** start of Data provided **

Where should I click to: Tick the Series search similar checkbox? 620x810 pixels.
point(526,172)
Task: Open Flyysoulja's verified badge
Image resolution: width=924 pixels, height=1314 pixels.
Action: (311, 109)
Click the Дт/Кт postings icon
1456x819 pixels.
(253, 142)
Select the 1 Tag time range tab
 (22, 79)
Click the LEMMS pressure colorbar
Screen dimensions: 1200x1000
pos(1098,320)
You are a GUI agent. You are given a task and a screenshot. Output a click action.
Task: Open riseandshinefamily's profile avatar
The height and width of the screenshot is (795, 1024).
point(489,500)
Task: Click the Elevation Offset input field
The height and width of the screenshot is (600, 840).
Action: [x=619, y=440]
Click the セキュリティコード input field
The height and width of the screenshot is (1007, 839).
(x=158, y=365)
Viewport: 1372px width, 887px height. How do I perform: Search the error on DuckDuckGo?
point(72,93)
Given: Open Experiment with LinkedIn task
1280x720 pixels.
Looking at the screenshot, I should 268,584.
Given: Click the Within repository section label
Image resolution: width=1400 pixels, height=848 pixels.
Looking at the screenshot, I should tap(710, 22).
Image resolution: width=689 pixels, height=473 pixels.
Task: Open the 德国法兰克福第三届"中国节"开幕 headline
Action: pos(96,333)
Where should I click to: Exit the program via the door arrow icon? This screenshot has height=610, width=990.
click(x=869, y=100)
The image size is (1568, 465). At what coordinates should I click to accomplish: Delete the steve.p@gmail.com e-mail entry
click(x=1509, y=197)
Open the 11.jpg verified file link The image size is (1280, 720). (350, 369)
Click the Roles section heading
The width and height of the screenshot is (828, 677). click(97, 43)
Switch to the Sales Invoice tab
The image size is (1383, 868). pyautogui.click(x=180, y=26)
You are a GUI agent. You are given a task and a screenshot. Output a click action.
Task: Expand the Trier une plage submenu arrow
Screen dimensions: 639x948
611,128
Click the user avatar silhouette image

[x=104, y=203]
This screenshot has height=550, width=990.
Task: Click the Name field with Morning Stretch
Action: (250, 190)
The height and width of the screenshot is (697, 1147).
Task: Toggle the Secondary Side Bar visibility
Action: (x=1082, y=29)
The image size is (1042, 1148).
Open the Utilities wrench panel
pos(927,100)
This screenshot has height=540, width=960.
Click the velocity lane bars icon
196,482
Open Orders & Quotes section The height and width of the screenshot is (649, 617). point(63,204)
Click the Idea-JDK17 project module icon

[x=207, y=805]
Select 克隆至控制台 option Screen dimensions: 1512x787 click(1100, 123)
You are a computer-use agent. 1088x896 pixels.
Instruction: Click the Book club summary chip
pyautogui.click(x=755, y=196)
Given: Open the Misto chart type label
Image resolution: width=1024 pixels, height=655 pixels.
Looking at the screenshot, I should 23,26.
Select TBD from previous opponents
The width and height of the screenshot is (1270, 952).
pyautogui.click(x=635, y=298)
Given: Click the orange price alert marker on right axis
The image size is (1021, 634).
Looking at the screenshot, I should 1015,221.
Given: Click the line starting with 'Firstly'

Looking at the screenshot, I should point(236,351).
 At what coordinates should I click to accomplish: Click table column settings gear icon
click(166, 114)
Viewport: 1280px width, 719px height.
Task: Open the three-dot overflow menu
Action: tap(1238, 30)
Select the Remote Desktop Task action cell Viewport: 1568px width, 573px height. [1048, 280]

** end of Data provided **

→ Exercise aim
Please write out every one of the rows above, character for character.

→ Written reply
Where should I click to: Tick the Series search similar checkbox? 620x810 pixels.
point(526,172)
Task: Open Flyysoulja's verified badge
Image resolution: width=924 pixels, height=1314 pixels.
Action: (311, 109)
Click the Дт/Кт postings icon
1456x819 pixels.
(253, 142)
Select the 1 Tag time range tab
 (22, 79)
Click the LEMMS pressure colorbar
Screen dimensions: 1200x1000
pos(1098,320)
You are a GUI agent. You are given a task and a screenshot. Output a click action.
Task: Open riseandshinefamily's profile avatar
The height and width of the screenshot is (795, 1024).
point(489,500)
Task: Click the Elevation Offset input field
The height and width of the screenshot is (600, 840).
Action: [x=619, y=440]
Click the セキュリティコード input field
The height and width of the screenshot is (1007, 839).
(x=158, y=365)
Viewport: 1372px width, 887px height. How do I perform: Search the error on DuckDuckGo?
point(72,93)
Given: Open Experiment with LinkedIn task
1280x720 pixels.
Looking at the screenshot, I should 268,584.
Given: Click the Within repository section label
Image resolution: width=1400 pixels, height=848 pixels.
Looking at the screenshot, I should tap(710, 22).
Image resolution: width=689 pixels, height=473 pixels.
Task: Open the 德国法兰克福第三届"中国节"开幕 headline
Action: pos(96,333)
Where should I click to: Exit the program via the door arrow icon? This screenshot has height=610, width=990.
click(x=869, y=100)
The image size is (1568, 465). At what coordinates should I click to accomplish: Delete the steve.p@gmail.com e-mail entry
click(x=1509, y=197)
Open the 11.jpg verified file link The image size is (1280, 720). (350, 369)
Click the Roles section heading
The width and height of the screenshot is (828, 677). click(97, 43)
Switch to the Sales Invoice tab
The image size is (1383, 868). pyautogui.click(x=180, y=26)
You are a GUI agent. You are given a task and a screenshot. Output a click action.
Task: Expand the Trier une plage submenu arrow
Screen dimensions: 639x948
611,128
Click the user avatar silhouette image

[x=104, y=203]
This screenshot has height=550, width=990.
Task: Click the Name field with Morning Stretch
Action: (250, 190)
The height and width of the screenshot is (697, 1147).
Task: Toggle the Secondary Side Bar visibility
Action: (x=1082, y=29)
The image size is (1042, 1148).
Open the Utilities wrench panel
pos(927,100)
This screenshot has height=540, width=960.
Click the velocity lane bars icon
196,482
Open Orders & Quotes section The height and width of the screenshot is (649, 617). point(63,204)
Click the Idea-JDK17 project module icon

[x=207, y=805]
Select 克隆至控制台 option Screen dimensions: 1512x787 click(1100, 123)
You are a computer-use agent. 1088x896 pixels.
Instruction: Click the Book club summary chip
pyautogui.click(x=755, y=196)
Given: Open the Misto chart type label
Image resolution: width=1024 pixels, height=655 pixels.
Looking at the screenshot, I should 23,26.
Select TBD from previous opponents
The width and height of the screenshot is (1270, 952).
pyautogui.click(x=635, y=298)
Given: Click the orange price alert marker on right axis
The image size is (1021, 634).
Looking at the screenshot, I should 1015,221.
Given: Click the line starting with 'Firstly'

Looking at the screenshot, I should point(236,351).
 At what coordinates should I click to accomplish: Click table column settings gear icon
click(166, 114)
Viewport: 1280px width, 719px height.
Task: Open the three-dot overflow menu
Action: tap(1238, 30)
Select the Remote Desktop Task action cell Viewport: 1568px width, 573px height. [1048, 280]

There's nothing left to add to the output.